Pixel coordinate grounding data:
↓

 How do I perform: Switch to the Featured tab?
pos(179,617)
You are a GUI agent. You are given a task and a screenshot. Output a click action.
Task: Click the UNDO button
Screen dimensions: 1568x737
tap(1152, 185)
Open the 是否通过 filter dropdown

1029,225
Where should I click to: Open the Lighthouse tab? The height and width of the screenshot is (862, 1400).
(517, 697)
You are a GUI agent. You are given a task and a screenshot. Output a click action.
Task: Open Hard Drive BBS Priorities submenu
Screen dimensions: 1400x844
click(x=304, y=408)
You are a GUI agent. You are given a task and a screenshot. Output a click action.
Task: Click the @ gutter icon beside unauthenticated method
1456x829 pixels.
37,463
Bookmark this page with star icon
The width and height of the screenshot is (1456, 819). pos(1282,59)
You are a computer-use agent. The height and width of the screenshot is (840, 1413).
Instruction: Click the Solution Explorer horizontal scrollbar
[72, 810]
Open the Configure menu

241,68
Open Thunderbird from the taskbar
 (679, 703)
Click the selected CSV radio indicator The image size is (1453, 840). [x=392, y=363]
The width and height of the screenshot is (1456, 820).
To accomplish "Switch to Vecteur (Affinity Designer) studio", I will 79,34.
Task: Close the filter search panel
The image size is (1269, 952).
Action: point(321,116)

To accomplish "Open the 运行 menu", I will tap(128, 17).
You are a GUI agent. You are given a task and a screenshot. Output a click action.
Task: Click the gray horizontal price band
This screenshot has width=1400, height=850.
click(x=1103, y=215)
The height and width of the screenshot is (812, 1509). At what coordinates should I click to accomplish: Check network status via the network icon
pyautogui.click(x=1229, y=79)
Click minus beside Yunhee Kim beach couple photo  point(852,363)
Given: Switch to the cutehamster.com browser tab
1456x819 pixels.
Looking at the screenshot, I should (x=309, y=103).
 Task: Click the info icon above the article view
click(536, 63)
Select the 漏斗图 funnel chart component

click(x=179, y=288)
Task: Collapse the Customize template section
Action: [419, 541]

↑

Reproduce every line above containing "will".

To accomplish "Switch to Vecteur (Affinity Designer) studio", I will 79,34.
To accomplish "Open the 运行 menu", I will tap(128, 17).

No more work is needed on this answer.